Discrimination is a 'one-way street'

February 10, 1999
Issue 

By Michelle Wickham

SYDNEY — Guided tours of the Opera House by the Sisters of Perpetual Indulgence, a part of the annual Gay and Lesbian Mardi Gras, have been cancelled after objections from the Catholic Church.

The gay male "nuns" are an annual entrant in the Mardi Gras parade and present a satirical response to the Catholic Church's homophobia and rigid morality. Whilst the tours had been approved by the Opera House, they were later cancelled at the church's request.

Opera House chief executive Michael Lynch made a formal apology to the church. To the Sisters he offered the insight: "Tolerance is a two-way street". The Opera House's decision highlights the fact that discrimination against gays and lesbians is in fact a one-way street.

The Catholic Church has been one of the chief instigators of attacks on lesbians, gays and Mardi Gras events. The Anti-Vilification Law contains a clause which renders exempting churches and allowing them to propagate homophobia.

Research by the Lesbian and Gay Anti-Violence Project shows that gay men were at least four times more likely than other men to be assaulted, while lesbians were six times more likely than other women to be assaulted.

A Victorian Gays and Lesbians Against Discrimination survey in 1994 found that 49% of lesbians and 44% of gay men reported some form of discrimination or harassment in employment. Other areas of discrimination included access to services, accommodation, education or other public institutions and custody rights.

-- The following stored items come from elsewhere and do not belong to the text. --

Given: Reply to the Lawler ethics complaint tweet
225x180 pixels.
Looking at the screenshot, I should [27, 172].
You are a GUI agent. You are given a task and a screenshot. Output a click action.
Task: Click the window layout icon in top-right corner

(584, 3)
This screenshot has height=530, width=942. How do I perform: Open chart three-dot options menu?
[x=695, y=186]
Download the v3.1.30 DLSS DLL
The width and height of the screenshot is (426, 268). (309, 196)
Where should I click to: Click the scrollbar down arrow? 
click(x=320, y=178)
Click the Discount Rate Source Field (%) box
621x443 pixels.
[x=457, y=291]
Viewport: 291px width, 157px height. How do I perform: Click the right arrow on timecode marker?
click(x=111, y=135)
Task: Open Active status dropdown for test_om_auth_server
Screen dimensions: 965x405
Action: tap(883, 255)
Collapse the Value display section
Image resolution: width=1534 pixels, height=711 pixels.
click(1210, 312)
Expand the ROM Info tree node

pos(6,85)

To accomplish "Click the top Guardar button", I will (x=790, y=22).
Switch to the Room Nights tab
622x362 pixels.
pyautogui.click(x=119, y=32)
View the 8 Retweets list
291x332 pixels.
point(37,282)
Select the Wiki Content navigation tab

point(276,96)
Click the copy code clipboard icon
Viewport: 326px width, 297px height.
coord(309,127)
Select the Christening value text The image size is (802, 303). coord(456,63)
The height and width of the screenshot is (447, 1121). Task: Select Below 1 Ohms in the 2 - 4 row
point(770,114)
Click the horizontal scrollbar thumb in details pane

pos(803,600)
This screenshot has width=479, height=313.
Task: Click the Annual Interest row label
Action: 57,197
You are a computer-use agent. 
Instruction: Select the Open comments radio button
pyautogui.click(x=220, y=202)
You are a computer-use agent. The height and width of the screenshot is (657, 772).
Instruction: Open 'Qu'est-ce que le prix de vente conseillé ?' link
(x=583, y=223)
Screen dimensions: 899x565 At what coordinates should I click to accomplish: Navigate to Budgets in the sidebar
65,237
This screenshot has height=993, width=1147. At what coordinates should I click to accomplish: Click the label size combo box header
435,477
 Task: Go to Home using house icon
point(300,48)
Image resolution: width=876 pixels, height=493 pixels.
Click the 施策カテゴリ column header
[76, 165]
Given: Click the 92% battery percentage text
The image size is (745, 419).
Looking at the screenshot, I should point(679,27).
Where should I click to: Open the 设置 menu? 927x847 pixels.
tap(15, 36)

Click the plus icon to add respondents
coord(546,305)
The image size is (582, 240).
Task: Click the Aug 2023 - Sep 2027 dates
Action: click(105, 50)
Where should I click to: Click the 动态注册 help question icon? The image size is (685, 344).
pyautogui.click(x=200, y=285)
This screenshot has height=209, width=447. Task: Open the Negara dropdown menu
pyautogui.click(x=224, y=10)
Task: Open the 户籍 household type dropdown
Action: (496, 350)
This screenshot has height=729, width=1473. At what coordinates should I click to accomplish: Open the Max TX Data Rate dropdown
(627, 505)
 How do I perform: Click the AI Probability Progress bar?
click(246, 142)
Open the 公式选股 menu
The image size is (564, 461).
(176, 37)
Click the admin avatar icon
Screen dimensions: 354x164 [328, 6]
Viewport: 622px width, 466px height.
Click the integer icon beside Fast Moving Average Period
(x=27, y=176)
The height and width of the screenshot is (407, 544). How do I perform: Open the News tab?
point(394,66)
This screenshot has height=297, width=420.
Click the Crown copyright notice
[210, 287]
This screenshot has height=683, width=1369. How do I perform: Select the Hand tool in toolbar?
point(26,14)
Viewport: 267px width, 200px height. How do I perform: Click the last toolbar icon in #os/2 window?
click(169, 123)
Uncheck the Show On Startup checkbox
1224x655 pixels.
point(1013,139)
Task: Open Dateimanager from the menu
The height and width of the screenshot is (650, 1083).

In 1995, Bob Carr, then leader of the Labor opposition, promised to introduce a bill to recognise gay couples. Four years later, the bill still does not exist.

Gay couples are also systematically discriminated against in access to adoption, fostering and artificial reproduction programs. In Victoria, the Equal Opportunity Commission allows discrimination by an employer where the employee is working with children under 18 and is identified as gay.

In NSW the age of consent for homosexuals remains higher than that for heterosexuals. Influential institutions such as the media adopt a homophobic attitude in their representations of gay and lesbian people, reinforcing the oppression.